In this part of essay we will investigate how expansion of the EU will affect Carphone Warehouse in the future.

The enlargement will:

Bring down barriers to trade and business. UK companies will benefit from access to the largest single market for trade and investment in the world.

Benefit UK consumers, giving them access to a wider range of goods and services at lower prices.

Encourage GDP growth in both the candidate countries and the present EU 15.

Require institutional changes within the EU itself.

It also concludes that:

The success of enlargement depends upon candidates being properly prepared so that they enhance the single market. Effective implementation of single market rules is vital and will help the candidates compete in the EU.

Extending the single market will not just increase the number and scope of opportunities; it will also simplify doing business, as candidates introduce EU legislation and practices. This aim is reflected in the EU position that any transition periods granted to the candidates on entry should be exceptional.

EU-funded pre-accession programmes offer real commercial opportunities for UK firms.

As their economies grow and their consumers become more prosperous, the candidate countries offer great opportunities for UK trade and investment. Market liberalisation in areas such as telecoms and energy should also accelerate this process.

The potential benefits and problems of enlarging the EU are likely to come from many directions. There are three main aspects of enlargement we will be looking at:

Commercial opportunities

Cheaper labours force

Investment.

Commercial opportunities

As CPW is a UK organisation and already well established they will be faced with a lot of commercial opportunities by expansion of the EU. With more countries added to the EU they will of course be able to reach more customers.

The immediate goal of the 1957 treaty of Rome was the establishment of a single or ‘common’ market. If Turkey becomes a member state of the EU, they need cancel obvious barriers to trade such as tariffs or duties firstly. Then, it also should removal non-tariffs barriers which should also be integrated with current of the EU’s policy. Therefore, the products of British companies will go into new and big market easier than before. They also can invest into new member states in which will have a lot of new investment opportunities. Therefore, now we can say the expansion of the EU into Eastern Europe can increase export opportunities for British companies.

Cheaper labour force

For British companies including CPW labour force will be cheaper.

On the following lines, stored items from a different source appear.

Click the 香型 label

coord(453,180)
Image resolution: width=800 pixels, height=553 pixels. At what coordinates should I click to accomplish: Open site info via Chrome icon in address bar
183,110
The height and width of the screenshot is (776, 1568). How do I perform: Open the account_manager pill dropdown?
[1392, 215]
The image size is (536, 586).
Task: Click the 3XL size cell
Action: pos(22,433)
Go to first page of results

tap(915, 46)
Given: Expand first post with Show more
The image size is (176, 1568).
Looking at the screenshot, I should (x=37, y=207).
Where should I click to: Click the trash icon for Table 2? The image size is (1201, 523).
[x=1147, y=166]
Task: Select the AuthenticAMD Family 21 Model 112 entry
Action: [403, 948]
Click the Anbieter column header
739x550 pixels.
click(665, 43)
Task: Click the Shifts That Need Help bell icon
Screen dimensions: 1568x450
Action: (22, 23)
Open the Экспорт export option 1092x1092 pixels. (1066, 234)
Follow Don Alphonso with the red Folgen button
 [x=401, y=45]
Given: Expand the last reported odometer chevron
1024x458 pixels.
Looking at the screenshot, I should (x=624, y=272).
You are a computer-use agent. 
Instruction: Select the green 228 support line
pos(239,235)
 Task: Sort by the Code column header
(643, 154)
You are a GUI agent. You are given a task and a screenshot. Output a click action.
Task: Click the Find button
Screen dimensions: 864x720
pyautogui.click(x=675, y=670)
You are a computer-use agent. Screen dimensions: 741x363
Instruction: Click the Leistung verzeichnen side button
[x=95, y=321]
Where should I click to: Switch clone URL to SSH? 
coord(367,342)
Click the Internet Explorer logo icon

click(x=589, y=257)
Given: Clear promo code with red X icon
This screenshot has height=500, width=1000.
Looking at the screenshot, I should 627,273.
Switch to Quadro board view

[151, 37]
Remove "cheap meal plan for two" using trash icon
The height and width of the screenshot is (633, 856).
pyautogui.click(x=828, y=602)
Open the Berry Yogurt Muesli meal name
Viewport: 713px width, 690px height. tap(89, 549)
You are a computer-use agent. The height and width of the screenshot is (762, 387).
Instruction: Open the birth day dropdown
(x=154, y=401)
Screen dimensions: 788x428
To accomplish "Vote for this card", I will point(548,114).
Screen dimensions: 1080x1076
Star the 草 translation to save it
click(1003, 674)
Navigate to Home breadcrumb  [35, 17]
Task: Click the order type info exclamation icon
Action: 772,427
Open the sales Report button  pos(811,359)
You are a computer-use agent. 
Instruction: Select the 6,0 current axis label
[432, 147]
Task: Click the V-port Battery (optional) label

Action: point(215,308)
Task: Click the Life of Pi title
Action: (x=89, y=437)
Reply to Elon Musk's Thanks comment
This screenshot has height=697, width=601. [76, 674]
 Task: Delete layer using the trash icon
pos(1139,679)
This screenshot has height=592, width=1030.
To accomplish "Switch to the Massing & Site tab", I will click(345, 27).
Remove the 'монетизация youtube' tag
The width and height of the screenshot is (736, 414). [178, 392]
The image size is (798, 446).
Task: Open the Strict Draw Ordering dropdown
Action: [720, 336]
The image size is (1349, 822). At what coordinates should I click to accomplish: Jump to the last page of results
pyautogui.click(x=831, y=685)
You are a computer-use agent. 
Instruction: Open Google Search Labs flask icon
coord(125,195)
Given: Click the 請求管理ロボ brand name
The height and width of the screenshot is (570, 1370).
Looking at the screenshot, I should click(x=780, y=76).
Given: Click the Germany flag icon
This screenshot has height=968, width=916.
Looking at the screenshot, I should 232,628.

As the UK has a high living standard more and more cheaper job seekers, who are living poor Eastern Europe nations, will flow into British labour market. This means CPW can hire workers with low wage requirements. This will allow them then to reduce working costs so the can increase their products’ competitive advantage’.

Investment

Access to more investment. The United Kingdom is still one of the most important financial centres in the world,

The integration of the Central and Eastern European countries into the European Union is a win situation: The integration will increase wealth and prosperity in the new Member States and will stimulate economic growth in the current member states. An extra 100 million consumers will be part of the Internal Market. The remaining tariff barriers between the countries will be removed. Legal and technical trade barriers will vanish. The possibilities for trade and investment will be further enhanced and the expected high economic growth rates will radically enhance the purchasing powers of consumers in the candidate countries. Increasing trade will be a valuable contribution to the functioning of the enlarged the EU and the economic development of the entire continent.

The enlargement has special significance for the United Kingdom. For the new members, accession to the EU implies great potential for increased trade and cooperation. This is a golden opportunity for British companies. During the last 10 years many British exporters and investors have secured strongholds in these markets, increasing exports dramatically. The present research shows, however, that the current level of trade only scratches the surface and that British trade with the new member countries can be multiplied many times over.